┌──
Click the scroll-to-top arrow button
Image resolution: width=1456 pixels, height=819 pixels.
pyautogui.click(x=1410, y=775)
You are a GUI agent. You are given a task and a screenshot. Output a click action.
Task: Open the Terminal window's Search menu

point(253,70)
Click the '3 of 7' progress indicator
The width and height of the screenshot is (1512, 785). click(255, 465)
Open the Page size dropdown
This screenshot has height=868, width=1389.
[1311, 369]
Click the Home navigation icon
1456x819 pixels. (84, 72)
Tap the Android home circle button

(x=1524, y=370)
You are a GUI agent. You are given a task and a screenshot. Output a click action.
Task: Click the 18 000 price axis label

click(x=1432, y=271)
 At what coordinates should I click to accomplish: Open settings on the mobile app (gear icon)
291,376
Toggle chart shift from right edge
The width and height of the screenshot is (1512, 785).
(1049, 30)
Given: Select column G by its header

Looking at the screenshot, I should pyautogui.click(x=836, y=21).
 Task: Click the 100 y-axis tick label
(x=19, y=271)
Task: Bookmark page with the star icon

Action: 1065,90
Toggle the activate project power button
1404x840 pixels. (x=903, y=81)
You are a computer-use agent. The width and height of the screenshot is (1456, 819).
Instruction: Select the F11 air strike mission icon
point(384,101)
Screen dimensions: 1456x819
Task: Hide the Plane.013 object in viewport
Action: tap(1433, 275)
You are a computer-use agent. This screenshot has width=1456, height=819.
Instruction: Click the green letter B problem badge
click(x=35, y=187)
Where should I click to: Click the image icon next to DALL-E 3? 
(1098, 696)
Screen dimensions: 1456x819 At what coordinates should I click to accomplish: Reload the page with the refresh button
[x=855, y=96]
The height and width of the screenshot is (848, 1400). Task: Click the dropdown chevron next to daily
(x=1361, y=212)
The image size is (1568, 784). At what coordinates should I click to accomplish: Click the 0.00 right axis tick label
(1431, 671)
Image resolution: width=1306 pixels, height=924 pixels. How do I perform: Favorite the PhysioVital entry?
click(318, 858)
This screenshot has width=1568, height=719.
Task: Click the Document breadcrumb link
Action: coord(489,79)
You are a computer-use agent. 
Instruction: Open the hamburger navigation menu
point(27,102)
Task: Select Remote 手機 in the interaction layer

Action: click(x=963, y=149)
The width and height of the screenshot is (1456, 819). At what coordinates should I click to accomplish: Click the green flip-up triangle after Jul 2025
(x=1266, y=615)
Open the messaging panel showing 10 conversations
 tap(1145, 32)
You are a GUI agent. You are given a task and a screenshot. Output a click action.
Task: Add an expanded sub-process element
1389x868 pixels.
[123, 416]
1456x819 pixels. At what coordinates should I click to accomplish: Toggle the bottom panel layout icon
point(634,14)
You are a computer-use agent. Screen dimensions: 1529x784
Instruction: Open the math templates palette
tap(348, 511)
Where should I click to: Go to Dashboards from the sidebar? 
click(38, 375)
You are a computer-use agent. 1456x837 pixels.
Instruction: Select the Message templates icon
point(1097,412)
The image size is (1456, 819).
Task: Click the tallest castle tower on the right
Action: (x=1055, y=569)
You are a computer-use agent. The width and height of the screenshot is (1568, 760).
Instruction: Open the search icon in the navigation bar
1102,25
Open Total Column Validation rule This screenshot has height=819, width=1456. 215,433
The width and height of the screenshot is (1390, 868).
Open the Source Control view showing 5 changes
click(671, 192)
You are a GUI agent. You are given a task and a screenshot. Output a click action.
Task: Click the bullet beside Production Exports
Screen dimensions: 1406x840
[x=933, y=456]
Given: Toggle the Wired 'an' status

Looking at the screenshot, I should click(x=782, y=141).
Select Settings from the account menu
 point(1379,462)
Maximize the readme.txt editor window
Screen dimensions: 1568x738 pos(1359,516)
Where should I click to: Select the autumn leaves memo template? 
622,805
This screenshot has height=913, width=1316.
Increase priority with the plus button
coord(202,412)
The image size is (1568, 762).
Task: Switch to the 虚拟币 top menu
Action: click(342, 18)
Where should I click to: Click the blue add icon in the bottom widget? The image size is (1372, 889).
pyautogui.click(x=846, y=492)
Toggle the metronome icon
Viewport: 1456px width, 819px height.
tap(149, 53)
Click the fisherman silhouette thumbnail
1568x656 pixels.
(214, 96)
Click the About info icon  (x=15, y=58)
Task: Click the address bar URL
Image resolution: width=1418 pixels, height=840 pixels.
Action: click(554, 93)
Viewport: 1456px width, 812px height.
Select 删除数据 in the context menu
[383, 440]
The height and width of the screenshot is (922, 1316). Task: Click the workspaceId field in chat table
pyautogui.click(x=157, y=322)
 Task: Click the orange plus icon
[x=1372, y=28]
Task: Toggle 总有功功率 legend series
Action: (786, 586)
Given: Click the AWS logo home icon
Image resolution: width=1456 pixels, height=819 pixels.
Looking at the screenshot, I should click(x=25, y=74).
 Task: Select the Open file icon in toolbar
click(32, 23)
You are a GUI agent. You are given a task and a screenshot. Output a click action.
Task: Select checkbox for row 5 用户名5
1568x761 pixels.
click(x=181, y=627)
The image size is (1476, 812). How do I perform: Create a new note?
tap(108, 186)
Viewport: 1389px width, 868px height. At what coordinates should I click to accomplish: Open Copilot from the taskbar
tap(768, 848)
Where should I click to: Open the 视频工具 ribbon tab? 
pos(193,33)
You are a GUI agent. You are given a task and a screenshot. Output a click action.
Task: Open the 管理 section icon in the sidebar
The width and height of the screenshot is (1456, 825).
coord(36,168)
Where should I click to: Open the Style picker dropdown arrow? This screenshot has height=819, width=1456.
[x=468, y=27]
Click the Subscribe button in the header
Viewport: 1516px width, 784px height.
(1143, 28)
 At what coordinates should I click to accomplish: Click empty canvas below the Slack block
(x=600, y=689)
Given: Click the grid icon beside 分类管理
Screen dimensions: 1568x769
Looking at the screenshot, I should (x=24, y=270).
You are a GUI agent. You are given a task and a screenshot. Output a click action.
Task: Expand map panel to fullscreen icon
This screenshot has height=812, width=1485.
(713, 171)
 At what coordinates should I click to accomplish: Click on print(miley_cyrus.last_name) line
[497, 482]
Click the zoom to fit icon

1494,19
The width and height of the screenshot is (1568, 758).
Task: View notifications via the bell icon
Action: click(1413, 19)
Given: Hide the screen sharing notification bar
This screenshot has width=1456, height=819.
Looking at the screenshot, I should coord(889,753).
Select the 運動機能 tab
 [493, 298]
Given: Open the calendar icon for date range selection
└──
## What you should do:
Return the listing in full, matching each word exactly.

## Answer for this exercise:
Click the scroll-to-top arrow button
Image resolution: width=1456 pixels, height=819 pixels.
pyautogui.click(x=1410, y=775)
You are a GUI agent. You are given a task and a screenshot. Output a click action.
Task: Open the Terminal window's Search menu

point(253,70)
Click the '3 of 7' progress indicator
The width and height of the screenshot is (1512, 785). click(255, 465)
Open the Page size dropdown
This screenshot has height=868, width=1389.
[1311, 369]
Click the Home navigation icon
1456x819 pixels. (84, 72)
Tap the Android home circle button

(x=1524, y=370)
You are a GUI agent. You are given a task and a screenshot. Output a click action.
Task: Click the 18 000 price axis label

click(x=1432, y=271)
 At what coordinates should I click to accomplish: Open settings on the mobile app (gear icon)
291,376
Toggle chart shift from right edge
The width and height of the screenshot is (1512, 785).
(1049, 30)
Given: Select column G by its header

Looking at the screenshot, I should pyautogui.click(x=836, y=21).
 Task: Click the 100 y-axis tick label
(x=19, y=271)
Task: Bookmark page with the star icon

Action: 1065,90
Toggle the activate project power button
1404x840 pixels. (x=903, y=81)
You are a computer-use agent. The width and height of the screenshot is (1456, 819).
Instruction: Select the F11 air strike mission icon
point(384,101)
Screen dimensions: 1456x819
Task: Hide the Plane.013 object in viewport
Action: tap(1433, 275)
You are a computer-use agent. This screenshot has width=1456, height=819.
Instruction: Click the green letter B problem badge
click(x=35, y=187)
Where should I click to: Click the image icon next to DALL-E 3? 
(1098, 696)
Screen dimensions: 1456x819 At what coordinates should I click to accomplish: Reload the page with the refresh button
[x=855, y=96]
The height and width of the screenshot is (848, 1400). Task: Click the dropdown chevron next to daily
(x=1361, y=212)
The image size is (1568, 784). At what coordinates should I click to accomplish: Click the 0.00 right axis tick label
(1431, 671)
Image resolution: width=1306 pixels, height=924 pixels. How do I perform: Favorite the PhysioVital entry?
click(318, 858)
This screenshot has width=1568, height=719.
Task: Click the Document breadcrumb link
Action: coord(489,79)
You are a computer-use agent. 
Instruction: Open the hamburger navigation menu
point(27,102)
Task: Select Remote 手機 in the interaction layer

Action: click(x=963, y=149)
The width and height of the screenshot is (1456, 819). At what coordinates should I click to accomplish: Click the green flip-up triangle after Jul 2025
(x=1266, y=615)
Open the messaging panel showing 10 conversations
 tap(1145, 32)
You are a GUI agent. You are given a task and a screenshot. Output a click action.
Task: Add an expanded sub-process element
1389x868 pixels.
[123, 416]
1456x819 pixels. At what coordinates should I click to accomplish: Toggle the bottom panel layout icon
point(634,14)
You are a computer-use agent. Screen dimensions: 1529x784
Instruction: Open the math templates palette
tap(348, 511)
Where should I click to: Go to Dashboards from the sidebar? 
click(38, 375)
You are a computer-use agent. 1456x837 pixels.
Instruction: Select the Message templates icon
point(1097,412)
The image size is (1456, 819).
Task: Click the tallest castle tower on the right
Action: (x=1055, y=569)
You are a computer-use agent. The width and height of the screenshot is (1568, 760).
Instruction: Open the search icon in the navigation bar
1102,25
Open Total Column Validation rule This screenshot has height=819, width=1456. 215,433
The width and height of the screenshot is (1390, 868).
Open the Source Control view showing 5 changes
click(671, 192)
You are a GUI agent. You are given a task and a screenshot. Output a click action.
Task: Click the bullet beside Production Exports
Screen dimensions: 1406x840
[x=933, y=456]
Given: Toggle the Wired 'an' status

Looking at the screenshot, I should click(x=782, y=141).
Select Settings from the account menu
 point(1379,462)
Maximize the readme.txt editor window
Screen dimensions: 1568x738 pos(1359,516)
Where should I click to: Select the autumn leaves memo template? 
622,805
This screenshot has height=913, width=1316.
Increase priority with the plus button
coord(202,412)
The image size is (1568, 762).
Task: Switch to the 虚拟币 top menu
Action: click(342, 18)
Where should I click to: Click the blue add icon in the bottom widget? The image size is (1372, 889).
pyautogui.click(x=846, y=492)
Toggle the metronome icon
Viewport: 1456px width, 819px height.
tap(149, 53)
Click the fisherman silhouette thumbnail
1568x656 pixels.
(214, 96)
Click the About info icon  (x=15, y=58)
Task: Click the address bar URL
Image resolution: width=1418 pixels, height=840 pixels.
Action: click(554, 93)
Viewport: 1456px width, 812px height.
Select 删除数据 in the context menu
[383, 440]
The height and width of the screenshot is (922, 1316). Task: Click the workspaceId field in chat table
pyautogui.click(x=157, y=322)
 Task: Click the orange plus icon
[x=1372, y=28]
Task: Toggle 总有功功率 legend series
Action: (786, 586)
Given: Click the AWS logo home icon
Image resolution: width=1456 pixels, height=819 pixels.
Looking at the screenshot, I should click(x=25, y=74).
 Task: Select the Open file icon in toolbar
click(32, 23)
You are a GUI agent. You are given a task and a screenshot. Output a click action.
Task: Select checkbox for row 5 用户名5
1568x761 pixels.
click(x=181, y=627)
The image size is (1476, 812). How do I perform: Create a new note?
tap(108, 186)
Viewport: 1389px width, 868px height. At what coordinates should I click to accomplish: Open Copilot from the taskbar
tap(768, 848)
Where should I click to: Open the 视频工具 ribbon tab? 
pos(193,33)
You are a GUI agent. You are given a task and a screenshot. Output a click action.
Task: Open the 管理 section icon in the sidebar
The width and height of the screenshot is (1456, 825).
coord(36,168)
Where should I click to: Open the Style picker dropdown arrow? This screenshot has height=819, width=1456.
[x=468, y=27]
Click the Subscribe button in the header
Viewport: 1516px width, 784px height.
(1143, 28)
 At what coordinates should I click to accomplish: Click empty canvas below the Slack block
(x=600, y=689)
Given: Click the grid icon beside 分类管理
Screen dimensions: 1568x769
Looking at the screenshot, I should (x=24, y=270).
You are a GUI agent. You are given a task and a screenshot. Output a click action.
Task: Expand map panel to fullscreen icon
This screenshot has height=812, width=1485.
(713, 171)
 At what coordinates should I click to accomplish: Click on print(miley_cyrus.last_name) line
[497, 482]
Click the zoom to fit icon

1494,19
The width and height of the screenshot is (1568, 758).
Task: View notifications via the bell icon
Action: click(1413, 19)
Given: Hide the screen sharing notification bar
This screenshot has width=1456, height=819.
Looking at the screenshot, I should coord(889,753).
Select the 運動機能 tab
 [493, 298]
Given: Open the calendar icon for date range selection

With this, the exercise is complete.